Friday, October 28, 2011

The French Revolution in a modern world

Most of my posts have something to do with Hell on Earth, a love story. But I don’t think the novel or anyone in it had anything to do with the French Revolution, with the possible exception of Foo Ling who, as we know, could have been anywhere, anytime, wreaking havoc. Nevertheless, I think the French Revolution is always something worth looking at

The American Revolution is what you get when intelligent men and women are willing to risk everything they have to be free.

The French Revolution is what you get when the rich and powerful become so arrogant that the poor and the weak are willing to risk everything just to get even.
There was no middle road in the days leading up to the French Revolution because there was no middle class. That’s too bad because a middle road, a road of compromise might have prevented the revolution from ever happening and would have saved a lot of heads in the long run. But you need a middle class to have a middle road.

It is the middle class that gives revolution a bad name. The middle class is comfortable, sometimes too comfortable. It has enough money to eat well, dress well, and live well and enough education to recognize how well off it is. They have enough morals to be fair with one another and enough drive to try and get the better of one another. The last thing they want is for a revolution to screw everything up. A good, long, hard fought war can knock you right out of the middle class and into the bread lines.
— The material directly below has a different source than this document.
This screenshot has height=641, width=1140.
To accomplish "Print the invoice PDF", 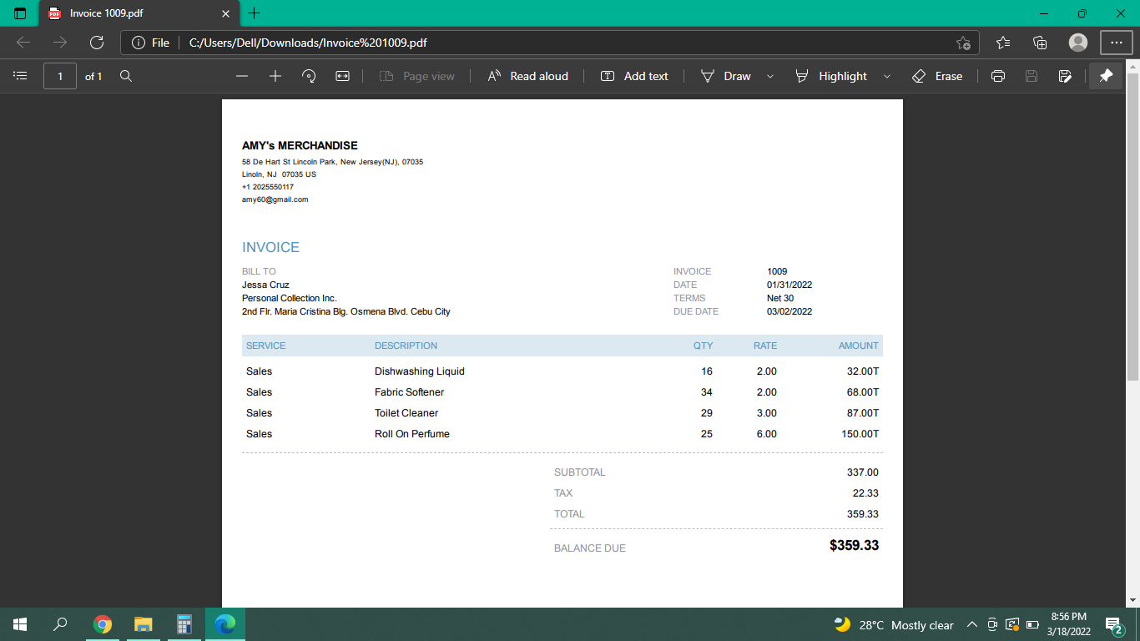I will (x=997, y=76).
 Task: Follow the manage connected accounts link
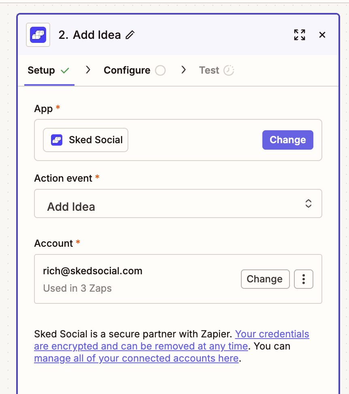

While it’s hard to have a revolution with a strong middle class it’s pretty easy to have one without a middle class. In fact, the absence of a middle class is what usually causes a revolution, although no one ever wants to look too deeply into this fact.

The wealthy and powerful tend to ignore the French Revolution because it was a bad time for the rich. They lost their status, their money, their possessions and their heads. Can anyone blame them for trying to forget one of those rare times in history when it didn’t pay to be rich? And they would just as soon the poor didn’t dwell on it either.

The poor don’t like the role they played in the revolution. Having had every shred of decency taken from them leading up to the revolution they countered by throwing away whatever compassion they might have still possessed during the struggle and in the end rejected any claim they might have had to being civilized.

The trouble is, even if you are able to drive the French Revolution out of mind, there is always, like the song said, something there to remind you. Most recently there was the Arab Spring, one of the more beautiful pseudonyms to be used to describe mass murder, butchery, and ruthless bloodshed. Before that there was the fall of Communism and today we have the protests on Wall Street.

The message is that if one group of people continues to hold down another group of people, then someday, in some way, they will make you regret you were ever born. Inequities whether it is the power held by a few or the money held by a few, have a way of balancing out.

Faster than you can say, “There goes the Bastille,” the status quo becomes the state of unrest and the heads of state become heads in a bucket. With so much at stake why would anyone want to see the middle class eliminated or marginalized?

So forget, “The south will rise, again.” If there is to be any hope at all for this country, the battle cry had better be, “The middle class will rise, again,” because if it doesn’t, a lot of heads are going to roll. And that middle class better be more than just the group of people in the middle. It had better be happy group of people in the middle.

The poor and disadvantaged like to believe they could become middle class and the middle class has always entertained the idea of someday becoming wealthy but few poor people hold any hope of becoming millionaires. The country needs the return of a middle class that is not only in the middle but comfortable enough in the middle to act as a buffer or voice of reason, a bridge as it were, between those residing in that golden city on the hill and those languishing in the valley of darkness.

1 comment:

  1. I wrote a research paper--actually two research papers--in college regarding the French Revolution. I remember very little of the one, which was based on the biography of Robespierre, who was the Joseph McCarthy of the French Revolution. The other was an autobiography of a wealthy priest who was imprisoned, but later freed. I don't recall the actual details, only that in his autobiography written twenty years after the event, he made himself out to be a courageous hero who suffered his imprisonment with a stoic strength that was unmet by his fellow prisoners, who either complained or cried about their unfortunate predicament. I imagine he returned to being wealthy after his release and that such a return to the finer things in life somewhat softened his own intepretation of the whole ordeal. It's interesting how--as you said--the wealthy would prefer to ignore the French Revolution. I would suggest, based on this Frenchman's autobiography, that if one is incapable of ignoring it than the next best thing is to remember oneself as a courageous, late-eighteenth century superhero priest.